# SUPPLIED INFORMATION
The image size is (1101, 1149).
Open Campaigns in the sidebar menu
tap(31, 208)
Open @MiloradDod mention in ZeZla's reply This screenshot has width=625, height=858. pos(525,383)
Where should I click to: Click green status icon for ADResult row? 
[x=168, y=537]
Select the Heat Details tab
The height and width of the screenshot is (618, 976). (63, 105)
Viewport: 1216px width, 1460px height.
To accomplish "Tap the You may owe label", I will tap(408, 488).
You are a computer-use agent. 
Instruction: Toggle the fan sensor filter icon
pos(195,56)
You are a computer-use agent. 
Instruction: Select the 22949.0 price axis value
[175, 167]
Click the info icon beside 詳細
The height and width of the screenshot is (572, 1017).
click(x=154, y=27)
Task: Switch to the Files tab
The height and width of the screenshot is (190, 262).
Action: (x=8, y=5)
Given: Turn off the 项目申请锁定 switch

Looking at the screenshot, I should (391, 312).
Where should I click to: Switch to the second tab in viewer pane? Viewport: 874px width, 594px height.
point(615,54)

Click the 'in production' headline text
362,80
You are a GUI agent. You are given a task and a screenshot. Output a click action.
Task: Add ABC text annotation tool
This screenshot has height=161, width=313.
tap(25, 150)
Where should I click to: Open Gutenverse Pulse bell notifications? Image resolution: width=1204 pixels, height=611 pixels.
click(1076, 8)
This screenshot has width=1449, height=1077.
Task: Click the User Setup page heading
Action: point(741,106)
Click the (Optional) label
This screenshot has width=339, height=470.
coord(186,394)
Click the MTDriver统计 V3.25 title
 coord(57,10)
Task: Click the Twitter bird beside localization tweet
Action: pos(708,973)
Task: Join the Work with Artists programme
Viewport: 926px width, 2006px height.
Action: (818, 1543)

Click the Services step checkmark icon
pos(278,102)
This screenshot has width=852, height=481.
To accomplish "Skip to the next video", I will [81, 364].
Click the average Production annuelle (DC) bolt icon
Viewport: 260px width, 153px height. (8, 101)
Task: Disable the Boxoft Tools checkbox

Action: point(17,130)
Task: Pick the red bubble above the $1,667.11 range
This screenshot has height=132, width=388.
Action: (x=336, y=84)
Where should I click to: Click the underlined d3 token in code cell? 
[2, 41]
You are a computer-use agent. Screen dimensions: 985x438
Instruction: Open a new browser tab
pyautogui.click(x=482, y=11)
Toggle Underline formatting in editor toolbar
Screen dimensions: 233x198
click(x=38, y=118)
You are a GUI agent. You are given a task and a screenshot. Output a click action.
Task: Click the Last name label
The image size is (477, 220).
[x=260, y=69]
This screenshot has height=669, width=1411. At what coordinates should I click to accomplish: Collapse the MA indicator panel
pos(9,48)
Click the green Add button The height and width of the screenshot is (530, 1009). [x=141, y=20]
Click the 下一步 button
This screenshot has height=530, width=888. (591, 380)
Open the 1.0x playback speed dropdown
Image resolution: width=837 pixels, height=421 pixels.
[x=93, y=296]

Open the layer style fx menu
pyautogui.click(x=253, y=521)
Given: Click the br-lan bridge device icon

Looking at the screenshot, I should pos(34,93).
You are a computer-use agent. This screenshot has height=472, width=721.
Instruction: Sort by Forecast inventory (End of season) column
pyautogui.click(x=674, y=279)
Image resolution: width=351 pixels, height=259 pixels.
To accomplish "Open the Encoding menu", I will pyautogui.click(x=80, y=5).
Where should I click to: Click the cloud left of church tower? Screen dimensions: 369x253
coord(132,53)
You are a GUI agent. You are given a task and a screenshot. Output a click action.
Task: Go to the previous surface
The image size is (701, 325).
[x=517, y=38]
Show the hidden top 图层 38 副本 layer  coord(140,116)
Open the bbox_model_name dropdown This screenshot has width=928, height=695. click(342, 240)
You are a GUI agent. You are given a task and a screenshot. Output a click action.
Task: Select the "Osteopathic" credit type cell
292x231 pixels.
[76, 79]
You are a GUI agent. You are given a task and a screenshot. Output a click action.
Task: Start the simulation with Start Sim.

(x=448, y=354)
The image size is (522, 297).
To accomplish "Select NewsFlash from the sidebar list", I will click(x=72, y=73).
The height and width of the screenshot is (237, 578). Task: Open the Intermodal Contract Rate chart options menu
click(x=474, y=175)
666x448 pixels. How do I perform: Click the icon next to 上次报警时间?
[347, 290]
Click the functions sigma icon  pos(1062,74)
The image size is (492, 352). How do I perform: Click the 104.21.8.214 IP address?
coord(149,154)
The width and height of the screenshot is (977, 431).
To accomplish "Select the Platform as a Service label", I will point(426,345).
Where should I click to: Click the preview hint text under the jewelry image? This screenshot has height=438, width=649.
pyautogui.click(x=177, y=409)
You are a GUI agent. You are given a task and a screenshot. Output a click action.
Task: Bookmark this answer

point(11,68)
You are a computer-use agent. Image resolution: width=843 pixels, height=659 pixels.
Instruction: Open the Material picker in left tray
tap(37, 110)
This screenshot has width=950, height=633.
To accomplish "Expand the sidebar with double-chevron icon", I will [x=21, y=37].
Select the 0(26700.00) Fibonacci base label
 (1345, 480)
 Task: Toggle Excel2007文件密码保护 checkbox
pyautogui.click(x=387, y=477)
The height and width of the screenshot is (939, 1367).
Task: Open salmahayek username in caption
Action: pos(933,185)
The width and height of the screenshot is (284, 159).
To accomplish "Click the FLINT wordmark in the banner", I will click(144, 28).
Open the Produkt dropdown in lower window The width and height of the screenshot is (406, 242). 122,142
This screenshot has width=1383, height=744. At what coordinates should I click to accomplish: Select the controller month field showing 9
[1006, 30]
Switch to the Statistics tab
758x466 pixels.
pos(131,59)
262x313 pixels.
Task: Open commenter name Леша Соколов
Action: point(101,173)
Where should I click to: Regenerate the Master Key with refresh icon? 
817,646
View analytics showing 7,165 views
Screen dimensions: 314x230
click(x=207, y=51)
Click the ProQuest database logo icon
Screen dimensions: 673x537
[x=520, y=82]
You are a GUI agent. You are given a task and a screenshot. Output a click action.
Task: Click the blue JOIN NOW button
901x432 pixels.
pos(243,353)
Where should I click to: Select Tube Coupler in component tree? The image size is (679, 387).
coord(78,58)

# EXERCISE DIRECTIONS
Copy out all of the data. Keep every word unchanged.

# COMPLETED EXERCISE
The image size is (1101, 1149).
Open Campaigns in the sidebar menu
tap(31, 208)
Open @MiloradDod mention in ZeZla's reply This screenshot has width=625, height=858. pos(525,383)
Where should I click to: Click green status icon for ADResult row? 
[x=168, y=537]
Select the Heat Details tab
The height and width of the screenshot is (618, 976). (63, 105)
Viewport: 1216px width, 1460px height.
To accomplish "Tap the You may owe label", I will tap(408, 488).
You are a computer-use agent. 
Instruction: Toggle the fan sensor filter icon
pos(195,56)
You are a computer-use agent. 
Instruction: Select the 22949.0 price axis value
[175, 167]
Click the info icon beside 詳細
The height and width of the screenshot is (572, 1017).
click(x=154, y=27)
Task: Switch to the Files tab
The height and width of the screenshot is (190, 262).
Action: (x=8, y=5)
Given: Turn off the 项目申请锁定 switch

Looking at the screenshot, I should (391, 312).
Where should I click to: Switch to the second tab in viewer pane? Viewport: 874px width, 594px height.
point(615,54)

Click the 'in production' headline text
362,80
You are a GUI agent. You are given a task and a screenshot. Output a click action.
Task: Add ABC text annotation tool
This screenshot has height=161, width=313.
tap(25, 150)
Where should I click to: Open Gutenverse Pulse bell notifications? Image resolution: width=1204 pixels, height=611 pixels.
click(1076, 8)
This screenshot has width=1449, height=1077.
Task: Click the User Setup page heading
Action: point(741,106)
Click the (Optional) label
This screenshot has width=339, height=470.
coord(186,394)
Click the MTDriver统计 V3.25 title
 coord(57,10)
Task: Click the Twitter bird beside localization tweet
Action: pos(708,973)
Task: Join the Work with Artists programme
Viewport: 926px width, 2006px height.
Action: (818, 1543)

Click the Services step checkmark icon
pos(278,102)
This screenshot has width=852, height=481.
To accomplish "Skip to the next video", I will [81, 364].
Click the average Production annuelle (DC) bolt icon
Viewport: 260px width, 153px height. (8, 101)
Task: Disable the Boxoft Tools checkbox

Action: point(17,130)
Task: Pick the red bubble above the $1,667.11 range
This screenshot has height=132, width=388.
Action: (x=336, y=84)
Where should I click to: Click the underlined d3 token in code cell? 
[2, 41]
You are a computer-use agent. Screen dimensions: 985x438
Instruction: Open a new browser tab
pyautogui.click(x=482, y=11)
Toggle Underline formatting in editor toolbar
Screen dimensions: 233x198
click(x=38, y=118)
You are a GUI agent. You are given a task and a screenshot. Output a click action.
Task: Click the Last name label
The image size is (477, 220).
[x=260, y=69]
This screenshot has height=669, width=1411. At what coordinates should I click to accomplish: Collapse the MA indicator panel
pos(9,48)
Click the green Add button The height and width of the screenshot is (530, 1009). [x=141, y=20]
Click the 下一步 button
This screenshot has height=530, width=888. (591, 380)
Open the 1.0x playback speed dropdown
Image resolution: width=837 pixels, height=421 pixels.
[x=93, y=296]

Open the layer style fx menu
pyautogui.click(x=253, y=521)
Given: Click the br-lan bridge device icon

Looking at the screenshot, I should pos(34,93).
You are a computer-use agent. This screenshot has height=472, width=721.
Instruction: Sort by Forecast inventory (End of season) column
pyautogui.click(x=674, y=279)
Image resolution: width=351 pixels, height=259 pixels.
To accomplish "Open the Encoding menu", I will pyautogui.click(x=80, y=5).
Where should I click to: Click the cloud left of church tower? Screen dimensions: 369x253
coord(132,53)
You are a GUI agent. You are given a task and a screenshot. Output a click action.
Task: Go to the previous surface
The image size is (701, 325).
[x=517, y=38]
Show the hidden top 图层 38 副本 layer  coord(140,116)
Open the bbox_model_name dropdown This screenshot has width=928, height=695. click(342, 240)
You are a GUI agent. You are given a task and a screenshot. Output a click action.
Task: Select the "Osteopathic" credit type cell
292x231 pixels.
[76, 79]
You are a GUI agent. You are given a task and a screenshot. Output a click action.
Task: Start the simulation with Start Sim.

(x=448, y=354)
The image size is (522, 297).
To accomplish "Select NewsFlash from the sidebar list", I will click(x=72, y=73).
The height and width of the screenshot is (237, 578). Task: Open the Intermodal Contract Rate chart options menu
click(x=474, y=175)
666x448 pixels. How do I perform: Click the icon next to 上次报警时间?
[347, 290]
Click the functions sigma icon  pos(1062,74)
The image size is (492, 352). How do I perform: Click the 104.21.8.214 IP address?
coord(149,154)
The width and height of the screenshot is (977, 431).
To accomplish "Select the Platform as a Service label", I will point(426,345).
Where should I click to: Click the preview hint text under the jewelry image? This screenshot has height=438, width=649.
pyautogui.click(x=177, y=409)
You are a GUI agent. You are given a task and a screenshot. Output a click action.
Task: Bookmark this answer

point(11,68)
You are a computer-use agent. Image resolution: width=843 pixels, height=659 pixels.
Instruction: Open the Material picker in left tray
tap(37, 110)
This screenshot has width=950, height=633.
To accomplish "Expand the sidebar with double-chevron icon", I will [x=21, y=37].
Select the 0(26700.00) Fibonacci base label
 (1345, 480)
 Task: Toggle Excel2007文件密码保护 checkbox
pyautogui.click(x=387, y=477)
The height and width of the screenshot is (939, 1367).
Task: Open salmahayek username in caption
Action: pos(933,185)
The width and height of the screenshot is (284, 159).
To accomplish "Click the FLINT wordmark in the banner", I will click(144, 28).
Open the Produkt dropdown in lower window The width and height of the screenshot is (406, 242). 122,142
This screenshot has width=1383, height=744. At what coordinates should I click to accomplish: Select the controller month field showing 9
[1006, 30]
Switch to the Statistics tab
758x466 pixels.
pos(131,59)
262x313 pixels.
Task: Open commenter name Леша Соколов
Action: point(101,173)
Where should I click to: Regenerate the Master Key with refresh icon? 
817,646
View analytics showing 7,165 views
Screen dimensions: 314x230
click(x=207, y=51)
Click the ProQuest database logo icon
Screen dimensions: 673x537
[x=520, y=82]
You are a GUI agent. You are given a task and a screenshot. Output a click action.
Task: Click the blue JOIN NOW button
901x432 pixels.
pos(243,353)
Where should I click to: Select Tube Coupler in component tree? The image size is (679, 387).
coord(78,58)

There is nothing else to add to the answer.